层的中间输出称为特征,会用作下一层的输入。神经网络会通过重复转换来学习多层非线性特征(比如边缘和形状),之后会在最后一层汇总这些特征以生成(对更复杂物体的)预测。
在一个称为梯度下降的过程中,通过反向传播,错误会再次通过网络发送回来,并调整权重,从而改进模型。神经网络的学习方式是,改变网络的权重或参数以便将神经网络的预测值与期望值之差降至最低。此过程会重复数千次,根据生成的错误调整模型的权重,直到错误不能再减少。我们将人工神经网络从数据中学习的这一阶段称为训练。 在此过程中,层会学习模型的优化特征,而该模型的优势是特征不需要预先确定。
在架构方面,CPU 仅由几个具有大缓存内存的核心组成,一次只可以处理几个软件线程。相比之下,GPU 由数百个核心组成,可以同时处理数千个线程。

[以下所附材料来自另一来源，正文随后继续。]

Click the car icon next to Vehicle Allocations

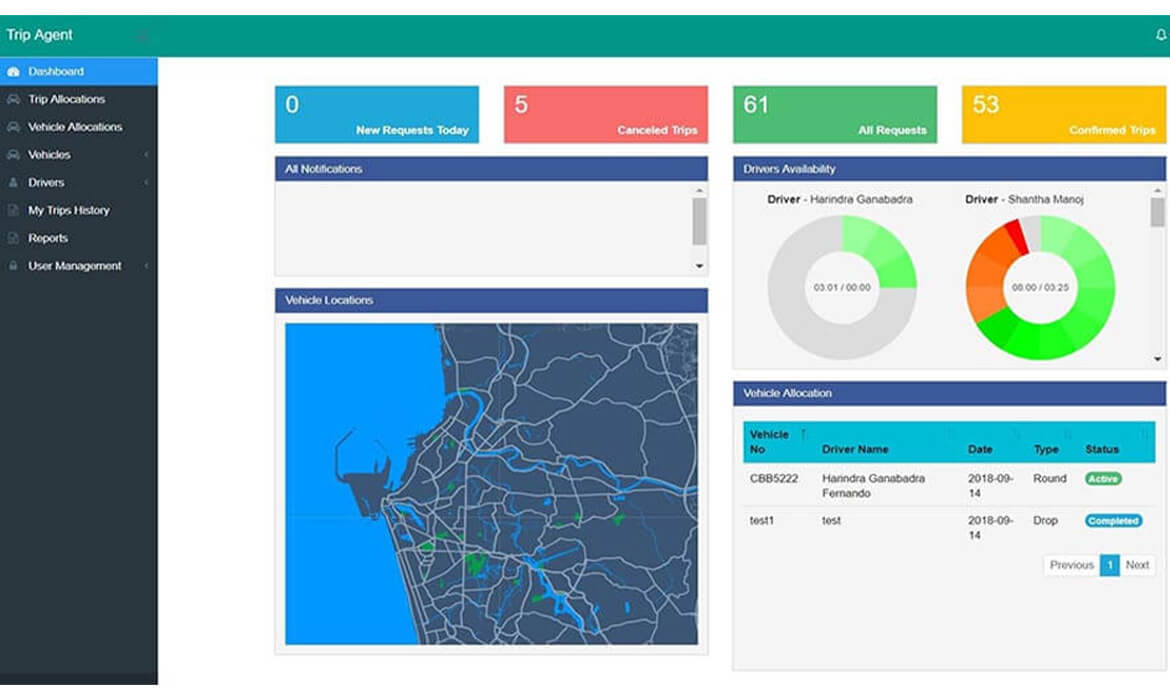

先进的深度学习神经网络可能有数百万乃至十亿以上的参数需要通过反向传播进行调整。此外,它们需要大量的训练数据才能实现较高的准确度,这意味着成千上万乃至数百万的输入样本必须同时进行向前和向后传输。由于神经网络由大量相同的神经元构建而成,因此本质上具有高度并行性。这种并行性自然而然地映射到了 GPU 上,与只用 CPU 的训练相比,计算速度大大提升,使其成为训练大型复杂神经网络系统的首选平台。推理运算的并行性质也使其十分宜于在 GPU 上执行。
深度学习常用于计算机视觉、对话式 AI 和推荐系统等应用。计算机视觉应用使用深度学习从数字图像和视频中获取知识。对话式 AI 应用程序能够帮助计算机通过自然语言实现理解和交流能力。推荐系统使用图像、语言和用户兴趣来提供有意义且相关的搜索结果和服务。
深度学习正在应用于自动驾驶汽车、智能私人助理和更智能的网络服务。先进的团队和组织都在使用欺诈检测和供应链现代化等深度学习应用程序。
深度学习算法有许多不同的变体,比如以下几种:
时间递归神经网络是解析语言模式和序列数据的数学工具。
借助 NVIDIA GPU 加速的深度学习框架,研究人员和数据科学家可显著提升深度学习训练的速度,只需几小时就能完成之前需要几天才能完成的训练,而原先需要几周才能完成的训练只需几天即可完成。准备好部署模型后,开发者可依靠面向云、嵌入式设备或自动驾驶汽车的 GPU 加速推理平台,为计算密集型深度神经网络实现高性能、低延迟的推理。
GPU 加速深度学习框架能够为设计和训练自定义深度神经网络带来灵活性,并为 Python 和 C/C++ 等常用编程语言提供编程接口。MXNet、PyTorch、TensorFlow 等广泛使用的深度学习框架依赖于 NVIDIA GPU 加速库,能够提供高性能的多 GPU 加速训练。